Material to process:
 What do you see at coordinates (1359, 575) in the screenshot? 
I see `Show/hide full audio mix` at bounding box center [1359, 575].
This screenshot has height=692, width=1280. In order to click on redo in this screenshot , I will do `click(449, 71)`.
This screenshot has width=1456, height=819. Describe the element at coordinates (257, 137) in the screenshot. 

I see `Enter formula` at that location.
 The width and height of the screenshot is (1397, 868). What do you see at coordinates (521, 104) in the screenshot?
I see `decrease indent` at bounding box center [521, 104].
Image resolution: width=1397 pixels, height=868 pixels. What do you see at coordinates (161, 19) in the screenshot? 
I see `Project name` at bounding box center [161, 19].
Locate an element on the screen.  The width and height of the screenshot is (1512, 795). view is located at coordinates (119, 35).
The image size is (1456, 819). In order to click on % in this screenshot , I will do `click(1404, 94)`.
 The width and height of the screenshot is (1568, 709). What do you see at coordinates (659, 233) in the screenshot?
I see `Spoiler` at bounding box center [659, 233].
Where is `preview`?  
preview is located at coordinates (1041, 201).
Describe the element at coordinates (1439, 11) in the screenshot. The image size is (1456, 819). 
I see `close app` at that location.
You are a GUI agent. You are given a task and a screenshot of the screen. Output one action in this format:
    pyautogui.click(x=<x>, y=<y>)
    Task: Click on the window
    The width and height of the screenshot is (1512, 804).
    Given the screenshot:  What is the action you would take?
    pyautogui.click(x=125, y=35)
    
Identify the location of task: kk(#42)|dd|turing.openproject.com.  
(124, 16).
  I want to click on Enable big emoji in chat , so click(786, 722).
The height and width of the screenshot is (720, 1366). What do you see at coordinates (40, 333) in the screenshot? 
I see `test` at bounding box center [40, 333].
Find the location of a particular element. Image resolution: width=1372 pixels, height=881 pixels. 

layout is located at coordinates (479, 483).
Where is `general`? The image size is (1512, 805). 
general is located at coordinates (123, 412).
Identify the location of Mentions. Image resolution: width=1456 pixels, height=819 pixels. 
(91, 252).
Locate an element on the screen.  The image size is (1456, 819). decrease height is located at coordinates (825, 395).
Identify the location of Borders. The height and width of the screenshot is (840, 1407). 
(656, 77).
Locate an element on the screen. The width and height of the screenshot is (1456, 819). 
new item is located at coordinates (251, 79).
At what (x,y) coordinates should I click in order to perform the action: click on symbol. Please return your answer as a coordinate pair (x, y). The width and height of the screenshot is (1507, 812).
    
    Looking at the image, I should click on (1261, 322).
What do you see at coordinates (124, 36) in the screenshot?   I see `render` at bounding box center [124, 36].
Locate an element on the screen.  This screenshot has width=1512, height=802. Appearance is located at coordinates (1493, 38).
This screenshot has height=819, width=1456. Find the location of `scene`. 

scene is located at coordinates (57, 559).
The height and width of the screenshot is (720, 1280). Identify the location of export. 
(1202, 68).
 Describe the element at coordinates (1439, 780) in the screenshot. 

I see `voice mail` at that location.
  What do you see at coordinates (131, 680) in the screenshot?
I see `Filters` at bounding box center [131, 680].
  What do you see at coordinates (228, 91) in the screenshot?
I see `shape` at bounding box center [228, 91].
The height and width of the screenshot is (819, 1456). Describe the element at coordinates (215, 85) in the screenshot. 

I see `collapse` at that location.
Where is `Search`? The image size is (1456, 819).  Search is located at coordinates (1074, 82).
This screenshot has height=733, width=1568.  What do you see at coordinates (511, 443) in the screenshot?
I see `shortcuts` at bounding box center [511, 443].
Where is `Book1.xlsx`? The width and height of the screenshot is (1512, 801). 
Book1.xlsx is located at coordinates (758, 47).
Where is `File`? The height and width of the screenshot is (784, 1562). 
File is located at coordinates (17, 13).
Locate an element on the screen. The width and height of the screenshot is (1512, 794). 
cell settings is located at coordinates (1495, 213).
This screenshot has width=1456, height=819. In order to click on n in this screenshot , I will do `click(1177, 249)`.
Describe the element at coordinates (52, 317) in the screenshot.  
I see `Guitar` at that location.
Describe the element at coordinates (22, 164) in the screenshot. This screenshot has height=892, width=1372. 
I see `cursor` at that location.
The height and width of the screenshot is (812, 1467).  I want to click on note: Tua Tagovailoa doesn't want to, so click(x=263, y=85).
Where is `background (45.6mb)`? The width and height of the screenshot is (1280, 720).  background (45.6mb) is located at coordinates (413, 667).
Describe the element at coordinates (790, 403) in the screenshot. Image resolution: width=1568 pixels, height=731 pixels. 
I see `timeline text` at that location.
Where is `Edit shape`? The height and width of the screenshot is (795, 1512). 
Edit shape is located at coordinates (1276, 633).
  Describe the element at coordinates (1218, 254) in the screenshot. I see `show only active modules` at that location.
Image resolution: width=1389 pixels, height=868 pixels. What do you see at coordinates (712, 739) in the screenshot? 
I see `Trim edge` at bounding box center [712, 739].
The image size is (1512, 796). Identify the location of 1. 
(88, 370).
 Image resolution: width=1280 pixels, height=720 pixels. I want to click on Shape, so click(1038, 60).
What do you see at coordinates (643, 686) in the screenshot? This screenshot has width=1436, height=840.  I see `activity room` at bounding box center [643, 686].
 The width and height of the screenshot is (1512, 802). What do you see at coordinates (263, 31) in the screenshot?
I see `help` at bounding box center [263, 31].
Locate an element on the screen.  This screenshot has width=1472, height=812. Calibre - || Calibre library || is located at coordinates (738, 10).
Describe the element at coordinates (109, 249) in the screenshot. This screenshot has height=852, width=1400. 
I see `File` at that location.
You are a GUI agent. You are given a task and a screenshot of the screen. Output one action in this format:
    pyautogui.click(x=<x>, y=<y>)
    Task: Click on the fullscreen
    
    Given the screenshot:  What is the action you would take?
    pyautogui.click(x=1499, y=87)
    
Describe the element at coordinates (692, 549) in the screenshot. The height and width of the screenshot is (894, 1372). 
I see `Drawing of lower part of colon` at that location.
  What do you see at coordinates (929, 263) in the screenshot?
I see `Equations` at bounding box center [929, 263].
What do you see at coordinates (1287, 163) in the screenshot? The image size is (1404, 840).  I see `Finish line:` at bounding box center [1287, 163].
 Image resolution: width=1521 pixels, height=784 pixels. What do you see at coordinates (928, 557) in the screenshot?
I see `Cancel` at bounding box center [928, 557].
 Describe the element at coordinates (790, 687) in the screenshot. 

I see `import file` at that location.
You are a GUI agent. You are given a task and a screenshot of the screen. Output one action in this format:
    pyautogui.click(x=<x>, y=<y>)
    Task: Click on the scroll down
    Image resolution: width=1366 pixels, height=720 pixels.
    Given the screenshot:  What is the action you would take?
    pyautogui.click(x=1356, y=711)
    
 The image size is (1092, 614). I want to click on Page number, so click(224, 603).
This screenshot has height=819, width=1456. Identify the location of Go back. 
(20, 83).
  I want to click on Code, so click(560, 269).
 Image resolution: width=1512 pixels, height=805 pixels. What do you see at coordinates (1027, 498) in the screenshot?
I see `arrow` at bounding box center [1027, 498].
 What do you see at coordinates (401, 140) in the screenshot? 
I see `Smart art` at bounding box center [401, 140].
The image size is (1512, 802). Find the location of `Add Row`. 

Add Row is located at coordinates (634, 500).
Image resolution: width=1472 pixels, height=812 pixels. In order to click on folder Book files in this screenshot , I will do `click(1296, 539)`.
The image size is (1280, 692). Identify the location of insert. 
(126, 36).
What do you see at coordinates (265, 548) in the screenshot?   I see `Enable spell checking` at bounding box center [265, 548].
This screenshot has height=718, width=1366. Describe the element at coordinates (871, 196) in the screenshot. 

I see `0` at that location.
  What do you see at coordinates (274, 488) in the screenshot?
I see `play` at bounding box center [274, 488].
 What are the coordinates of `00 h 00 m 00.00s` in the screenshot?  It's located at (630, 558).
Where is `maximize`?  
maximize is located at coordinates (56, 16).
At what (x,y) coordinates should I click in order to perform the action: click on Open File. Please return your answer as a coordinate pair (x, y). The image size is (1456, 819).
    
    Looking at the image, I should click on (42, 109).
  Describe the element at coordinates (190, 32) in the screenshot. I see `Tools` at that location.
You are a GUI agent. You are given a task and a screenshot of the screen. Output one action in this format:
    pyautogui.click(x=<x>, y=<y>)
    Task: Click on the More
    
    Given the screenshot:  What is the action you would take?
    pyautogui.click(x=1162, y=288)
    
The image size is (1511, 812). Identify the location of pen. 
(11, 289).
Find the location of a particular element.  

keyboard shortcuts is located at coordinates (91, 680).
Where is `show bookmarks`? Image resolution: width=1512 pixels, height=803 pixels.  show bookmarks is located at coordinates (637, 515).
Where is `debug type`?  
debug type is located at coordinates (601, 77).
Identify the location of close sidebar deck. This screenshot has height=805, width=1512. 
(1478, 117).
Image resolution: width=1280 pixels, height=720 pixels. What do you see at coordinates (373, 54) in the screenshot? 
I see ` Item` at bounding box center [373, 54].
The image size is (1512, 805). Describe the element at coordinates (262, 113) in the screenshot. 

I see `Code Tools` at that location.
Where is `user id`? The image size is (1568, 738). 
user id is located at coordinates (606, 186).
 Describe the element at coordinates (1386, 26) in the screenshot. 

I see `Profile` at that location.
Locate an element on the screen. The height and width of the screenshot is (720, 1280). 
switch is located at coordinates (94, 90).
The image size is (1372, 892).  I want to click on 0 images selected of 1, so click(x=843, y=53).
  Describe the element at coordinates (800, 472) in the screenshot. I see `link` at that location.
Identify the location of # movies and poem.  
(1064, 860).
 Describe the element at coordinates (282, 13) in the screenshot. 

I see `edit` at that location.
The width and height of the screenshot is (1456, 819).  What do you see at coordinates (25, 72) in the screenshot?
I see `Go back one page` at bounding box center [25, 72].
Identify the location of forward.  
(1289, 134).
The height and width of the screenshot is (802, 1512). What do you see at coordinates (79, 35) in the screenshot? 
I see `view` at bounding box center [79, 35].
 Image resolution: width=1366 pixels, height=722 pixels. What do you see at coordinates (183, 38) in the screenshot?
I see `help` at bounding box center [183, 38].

Exercise goal: Return every line of the rows above that contains the word "pair".

Full output:
At what (x,y) coordinates should I click in order to perform the action: click on symbol. Please return your answer as a coordinate pair (x, y). The width and height of the screenshot is (1507, 812).
At what (x,y) coordinates should I click in order to perform the action: click on Open File. Please return your answer as a coordinate pair (x, y). The image size is (1456, 819).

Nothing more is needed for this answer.